>>

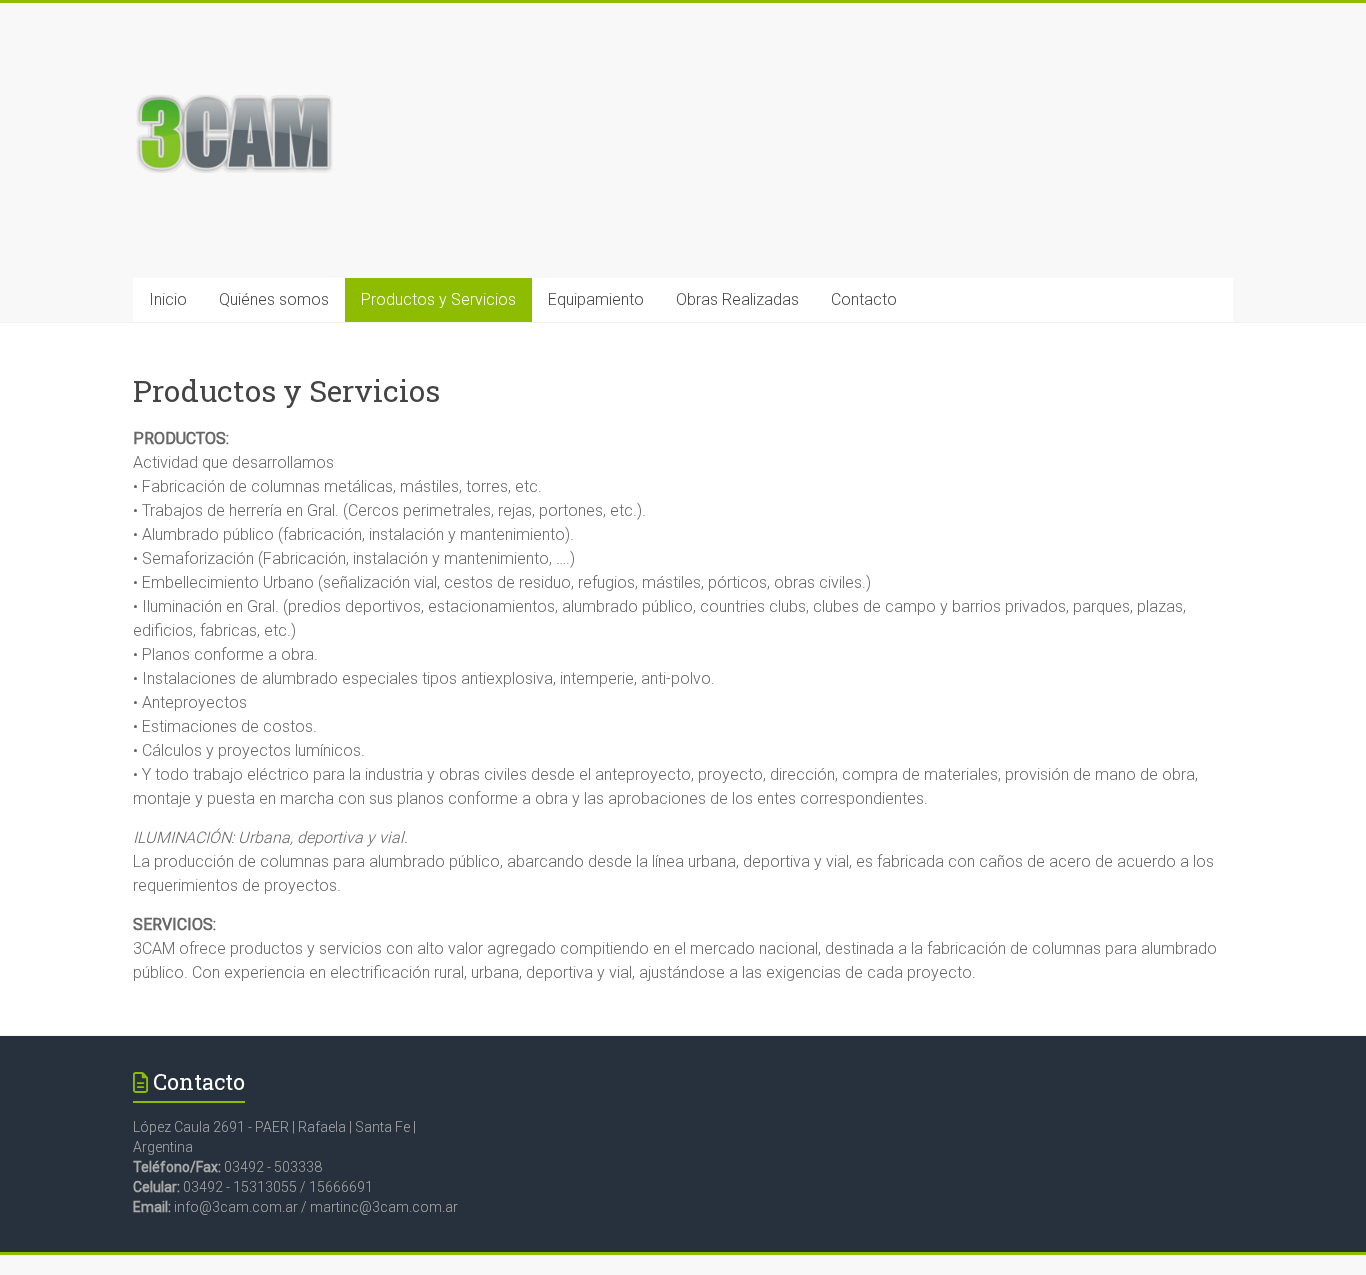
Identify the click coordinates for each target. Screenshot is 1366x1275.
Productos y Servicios (438, 299)
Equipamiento (596, 299)
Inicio (168, 299)
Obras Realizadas (737, 299)
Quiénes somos (274, 299)
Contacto (864, 299)
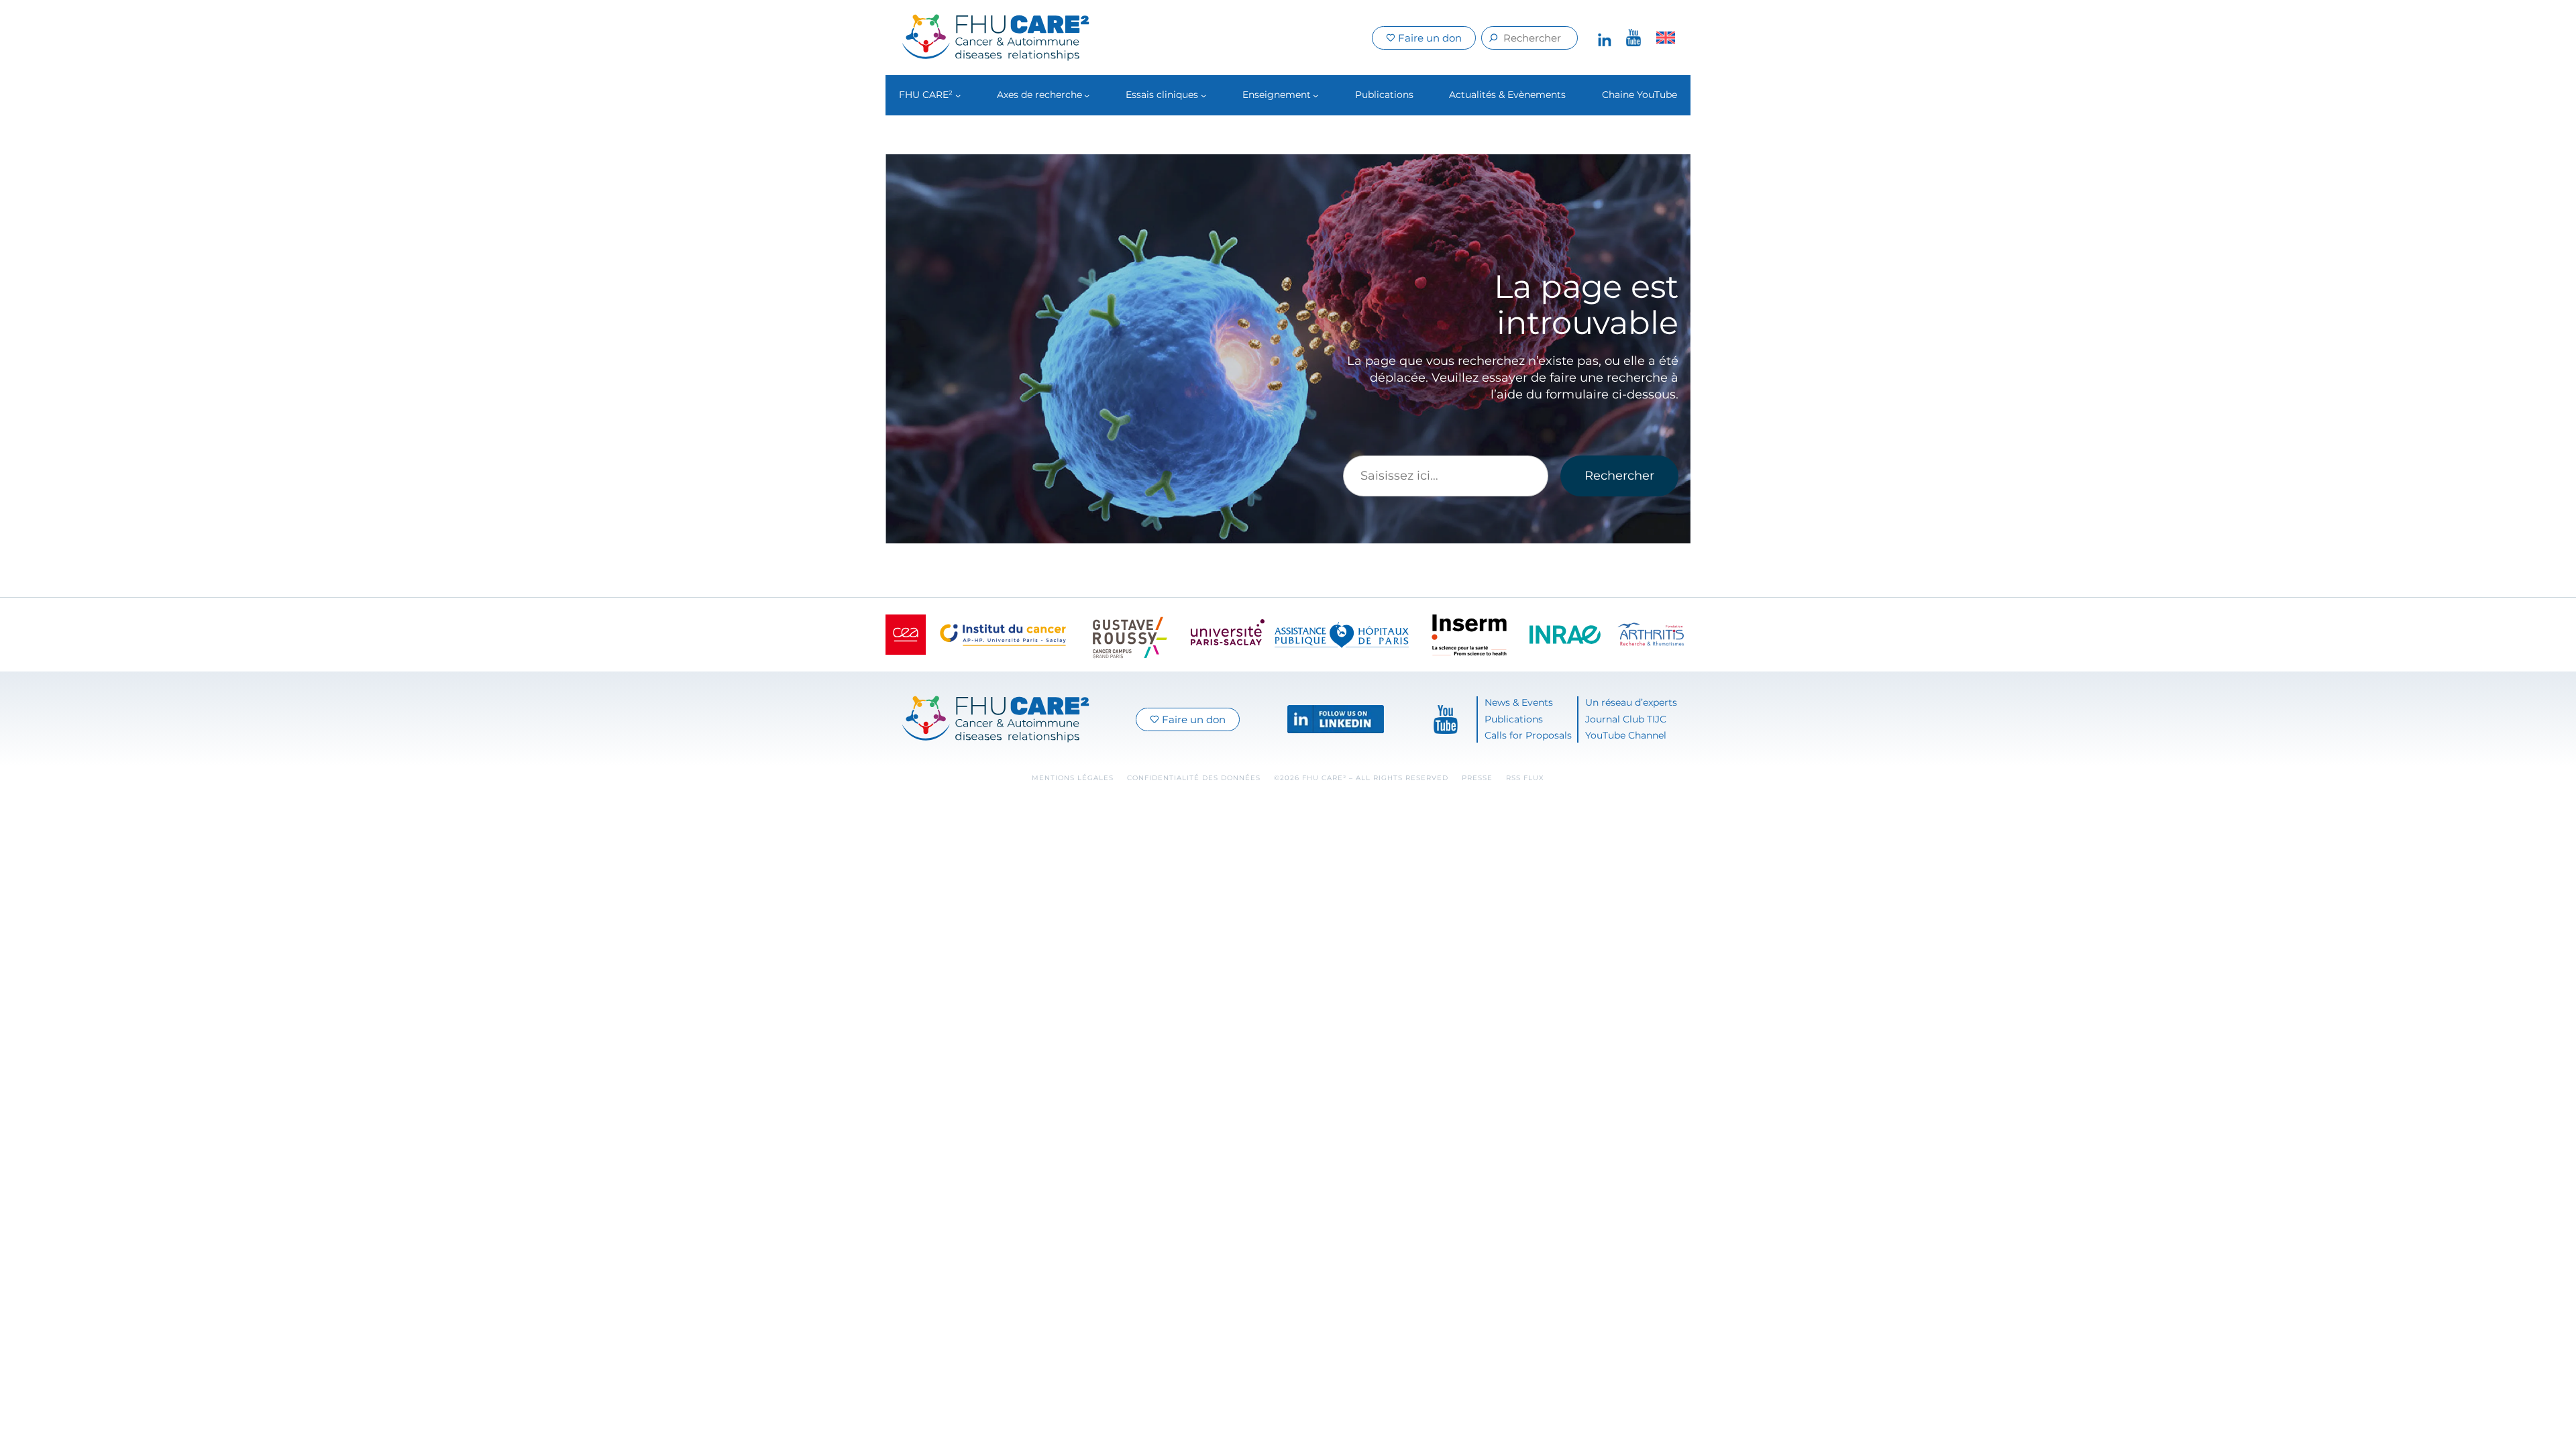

<<

▶ YOUR TASK: Excluding all pictures, reproduce the records exactly as they appear above.

▶ RESULT:
Identify the click coordinates for each target. Screenshot is 1366x1275.
Productos y Servicios (438, 299)
Equipamiento (596, 299)
Inicio (168, 299)
Obras Realizadas (737, 299)
Quiénes somos (274, 299)
Contacto (864, 299)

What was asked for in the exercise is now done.